- WORK REQUEST
Among the lines of data below, reproduce only those from the one with "1490x812 pixels. How" through the one with "1568x723 pixels.", exactly as they stand, both ends included.
*** MATERIAL PROVIDED Section Begins ***
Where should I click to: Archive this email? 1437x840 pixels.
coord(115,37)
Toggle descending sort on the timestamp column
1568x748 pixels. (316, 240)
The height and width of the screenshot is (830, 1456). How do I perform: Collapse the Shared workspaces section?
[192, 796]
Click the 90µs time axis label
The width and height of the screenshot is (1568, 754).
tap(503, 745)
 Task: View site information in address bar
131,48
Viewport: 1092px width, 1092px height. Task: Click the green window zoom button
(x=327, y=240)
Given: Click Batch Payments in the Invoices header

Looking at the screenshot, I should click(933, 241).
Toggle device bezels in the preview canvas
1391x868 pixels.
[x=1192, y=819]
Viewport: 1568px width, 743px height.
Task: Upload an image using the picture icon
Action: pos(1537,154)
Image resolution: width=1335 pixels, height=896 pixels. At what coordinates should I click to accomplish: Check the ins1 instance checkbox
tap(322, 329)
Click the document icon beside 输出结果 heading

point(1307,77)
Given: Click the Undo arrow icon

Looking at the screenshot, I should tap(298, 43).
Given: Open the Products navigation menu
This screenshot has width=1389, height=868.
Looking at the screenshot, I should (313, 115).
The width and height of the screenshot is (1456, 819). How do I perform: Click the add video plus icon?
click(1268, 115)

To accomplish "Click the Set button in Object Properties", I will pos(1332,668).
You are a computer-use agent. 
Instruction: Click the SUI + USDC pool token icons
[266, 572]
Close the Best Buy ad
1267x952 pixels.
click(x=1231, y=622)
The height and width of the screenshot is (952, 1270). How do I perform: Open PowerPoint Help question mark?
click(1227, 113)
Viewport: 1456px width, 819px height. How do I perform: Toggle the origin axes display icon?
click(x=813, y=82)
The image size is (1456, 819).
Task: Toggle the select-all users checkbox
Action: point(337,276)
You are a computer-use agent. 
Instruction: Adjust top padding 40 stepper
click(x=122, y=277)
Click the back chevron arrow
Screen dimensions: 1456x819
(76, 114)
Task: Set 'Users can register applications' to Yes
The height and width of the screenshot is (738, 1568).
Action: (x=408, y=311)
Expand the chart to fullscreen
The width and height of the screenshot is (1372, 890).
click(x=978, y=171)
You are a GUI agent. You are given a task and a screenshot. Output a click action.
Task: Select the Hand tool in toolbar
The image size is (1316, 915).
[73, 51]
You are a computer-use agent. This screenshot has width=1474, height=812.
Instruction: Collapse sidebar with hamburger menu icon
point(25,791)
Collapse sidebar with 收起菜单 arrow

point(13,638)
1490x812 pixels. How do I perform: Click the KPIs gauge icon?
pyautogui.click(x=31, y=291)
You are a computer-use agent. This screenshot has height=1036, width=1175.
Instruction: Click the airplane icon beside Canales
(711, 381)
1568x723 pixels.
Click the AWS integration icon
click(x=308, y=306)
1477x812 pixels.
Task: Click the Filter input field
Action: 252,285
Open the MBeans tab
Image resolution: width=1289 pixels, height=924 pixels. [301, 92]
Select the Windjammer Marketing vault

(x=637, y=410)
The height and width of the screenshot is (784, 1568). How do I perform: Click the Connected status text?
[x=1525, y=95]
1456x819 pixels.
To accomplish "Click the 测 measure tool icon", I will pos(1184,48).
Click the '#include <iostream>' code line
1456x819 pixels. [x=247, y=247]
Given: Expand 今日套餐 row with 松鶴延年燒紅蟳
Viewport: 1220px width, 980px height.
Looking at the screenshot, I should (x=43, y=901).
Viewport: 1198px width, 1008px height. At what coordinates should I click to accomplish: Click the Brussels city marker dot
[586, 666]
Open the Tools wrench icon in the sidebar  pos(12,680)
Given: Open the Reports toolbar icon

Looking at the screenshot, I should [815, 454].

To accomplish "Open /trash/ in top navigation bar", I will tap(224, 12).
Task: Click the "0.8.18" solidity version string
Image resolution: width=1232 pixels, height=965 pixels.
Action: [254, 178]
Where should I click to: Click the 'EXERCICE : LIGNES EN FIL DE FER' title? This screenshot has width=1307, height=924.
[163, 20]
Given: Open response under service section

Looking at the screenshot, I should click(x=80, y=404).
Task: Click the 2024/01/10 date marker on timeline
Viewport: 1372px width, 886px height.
*** MATERIAL PROVIDED Section Ends ***
- RESPONSE TO THIS EXERCISE
1490x812 pixels. How do I perform: Click the KPIs gauge icon?
pyautogui.click(x=31, y=291)
You are a computer-use agent. This screenshot has height=1036, width=1175.
Instruction: Click the airplane icon beside Canales
(711, 381)
1568x723 pixels.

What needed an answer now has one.